4. 'The Crazies' (1973)
"The Crazies" plays like a thematic sequel to "Night of the Living Dead." While it substitutes a viral epidemic for a zombie outbreak, it's equally concerned with exploring what happens when civilization breaks down and ordinary people fight for their very survival. It's definitely a must-watch for any Romero fanatic.
3. 'Martin' (1978)
As much as Romero's name has become synonymous with zombie horror, he also crafted one of the great (albeit underappreciated) vampire movies of the 20th Century. This clever spin on the genre follows a protagonist who believes himself to be a vampire. It's a film that shows just how far Romero had come as a director and storyteller in the ten years since "Night of the Living Dead."
2. 'Night of the Living Dead' (1968)
This is the film that singlehandedly birthed the zombie genre as we know it today. "Night of the Living Dead" continues to resonate because it combines a terrifying premise with a captivating look at what happens when a group of desperate survivors are holed up in a house together.

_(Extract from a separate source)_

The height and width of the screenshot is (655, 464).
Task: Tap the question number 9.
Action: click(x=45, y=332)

1. 'Dawn of the Dead' (1978)
Throughout his career, Romero was preoccupied with two things -- zombies and the futility of capitalistic society. "Dawn of the Dead" is a perfect storm of both elements. It delivers plenty of terrific zombie horror, but it works equally well as a satire of consumer-driven American culture. More than any zombie movie before or since, "Dawn of the Dead" shows us that humanity will always be its own worst enemy.